Hooking Up AWS Appsync to S3 in 6 Hours(ish)

| 8 min read
#appsync #serverless #aws #aws-sam #s3

Or, how I finally sold my soul to Jeff Bezos I mean Andy Jassy I mean AWS.

I was having a discussion with some teammates the other day and they were talking about using an older monolith to stick some lookup data for retrieval across services. And I, the swaggering hot shot staff engineer, asked “why don’t you put that in a lambda?”

There was a lively back and forth but a couple of things fell out for me:

  1. I finally understood the power of having compute available outside of service boundaries
  2. Holy sh** Id never actually implemented the thing I was recommending (like the good thought leader I am)

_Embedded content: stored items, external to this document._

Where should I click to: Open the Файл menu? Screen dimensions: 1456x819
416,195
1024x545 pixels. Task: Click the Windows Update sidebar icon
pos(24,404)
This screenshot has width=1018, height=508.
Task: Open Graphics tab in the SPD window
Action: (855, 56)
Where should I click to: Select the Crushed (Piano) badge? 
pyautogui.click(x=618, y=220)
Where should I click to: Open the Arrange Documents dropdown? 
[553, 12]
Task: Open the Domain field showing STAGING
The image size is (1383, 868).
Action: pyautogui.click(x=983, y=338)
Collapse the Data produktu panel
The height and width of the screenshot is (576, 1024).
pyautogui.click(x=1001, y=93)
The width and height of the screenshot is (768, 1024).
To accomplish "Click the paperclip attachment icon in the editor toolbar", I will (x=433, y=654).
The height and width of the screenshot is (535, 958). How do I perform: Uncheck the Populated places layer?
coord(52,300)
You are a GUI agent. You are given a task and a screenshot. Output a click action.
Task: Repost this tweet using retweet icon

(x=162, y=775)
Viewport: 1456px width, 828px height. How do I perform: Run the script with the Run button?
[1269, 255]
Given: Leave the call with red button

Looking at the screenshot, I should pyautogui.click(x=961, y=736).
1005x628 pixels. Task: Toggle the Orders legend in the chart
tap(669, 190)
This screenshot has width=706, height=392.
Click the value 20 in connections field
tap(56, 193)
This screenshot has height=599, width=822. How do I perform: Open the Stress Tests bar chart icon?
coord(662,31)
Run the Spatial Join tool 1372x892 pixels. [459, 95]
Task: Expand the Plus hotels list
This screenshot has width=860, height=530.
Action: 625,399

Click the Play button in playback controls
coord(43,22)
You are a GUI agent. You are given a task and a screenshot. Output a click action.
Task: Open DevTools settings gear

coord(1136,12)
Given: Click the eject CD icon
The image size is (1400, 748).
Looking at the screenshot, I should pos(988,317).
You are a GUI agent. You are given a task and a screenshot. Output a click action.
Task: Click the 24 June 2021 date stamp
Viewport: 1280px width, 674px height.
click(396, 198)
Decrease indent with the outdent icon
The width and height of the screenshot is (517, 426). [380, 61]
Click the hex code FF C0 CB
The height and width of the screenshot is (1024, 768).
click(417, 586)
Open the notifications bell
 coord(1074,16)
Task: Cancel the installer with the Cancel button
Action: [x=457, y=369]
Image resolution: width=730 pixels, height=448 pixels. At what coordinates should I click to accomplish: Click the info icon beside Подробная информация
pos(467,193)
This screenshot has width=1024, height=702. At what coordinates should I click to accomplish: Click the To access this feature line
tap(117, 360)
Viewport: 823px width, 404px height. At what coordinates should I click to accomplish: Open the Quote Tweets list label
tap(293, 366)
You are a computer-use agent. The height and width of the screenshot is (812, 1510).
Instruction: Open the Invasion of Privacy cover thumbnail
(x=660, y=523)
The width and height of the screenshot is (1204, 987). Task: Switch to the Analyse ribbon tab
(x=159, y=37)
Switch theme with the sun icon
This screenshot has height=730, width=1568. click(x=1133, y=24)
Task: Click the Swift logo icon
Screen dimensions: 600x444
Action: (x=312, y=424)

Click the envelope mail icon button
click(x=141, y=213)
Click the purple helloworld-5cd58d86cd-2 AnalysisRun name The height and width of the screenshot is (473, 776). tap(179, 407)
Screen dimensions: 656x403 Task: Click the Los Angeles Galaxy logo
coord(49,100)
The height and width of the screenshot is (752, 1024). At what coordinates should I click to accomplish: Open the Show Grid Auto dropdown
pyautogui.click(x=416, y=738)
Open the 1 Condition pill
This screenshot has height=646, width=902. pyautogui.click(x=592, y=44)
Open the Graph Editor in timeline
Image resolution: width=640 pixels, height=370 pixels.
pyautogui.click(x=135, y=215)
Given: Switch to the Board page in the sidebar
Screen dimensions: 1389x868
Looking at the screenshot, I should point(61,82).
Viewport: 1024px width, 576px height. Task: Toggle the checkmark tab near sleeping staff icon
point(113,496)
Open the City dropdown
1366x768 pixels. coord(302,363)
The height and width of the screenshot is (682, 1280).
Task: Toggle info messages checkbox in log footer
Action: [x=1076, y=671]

It was also at this point that I realized it might be possible to not even set this up with a lambda, and instead direct connect from Appsync to S3. Some quickly googling showed me that someone had also done this https://gist.github.com/wulfmann/82649af0d9fa7a0049ff8dd1440291e4, so I wanted to dive in and try it for myself.

Overview

My basic thought was to create a simple Graphql Functionality that would accept an id and return a string with a generic name . The goal is to create the base layer of functionality, not to build a functioning system.

type Query {
name(id: ID!): String!
}
// storage.json
{
"record": [
{
"id": "d9c9e7f6-8d3d-4a5d-9d3c-1b7e3c8a8c1a",
"name": "Tess"
}
]
}

I knew that it was possible to treat S3 like a simple storage mechanism, and I'd heard that you could even do some pretty fancy stuff when it came to more complex queries from within a JSON or CSV file that's stored in S3. So I wanted to test it out for myself to see what it would look like. I'm going to walk you through how I set it up and what I learned.

If you want to skip ahead to the results you can find them here: https://github.com/Stuwert/s3-appsync-storage.

Steps I Took

  1. Setting up a manually versioned s3 bucket
  2. Experimenting with the query functionality directly
  3. Creating a graphql api
  4. Connecting the data source and debugging
  5. Testing out a different pattern
  6. Depreciating the bucket for one managed within the same template

1. Setting Up Manual S3 Bucket with Versioning

I wanted the JSON itself to be rather straightforward. A single file with an array of objects that stored values with an id for retrieval. I'd heard about S3 Select to query for data, so I started by manually creating a bucket in S3 and then uploading my storage file. The versioning component here might not have been that important, but I wanted to understand exactly how s3 versioned a file being uploaded repeatedly.

S3 Bucket Screenshot

As you can see, I chose a very formal name.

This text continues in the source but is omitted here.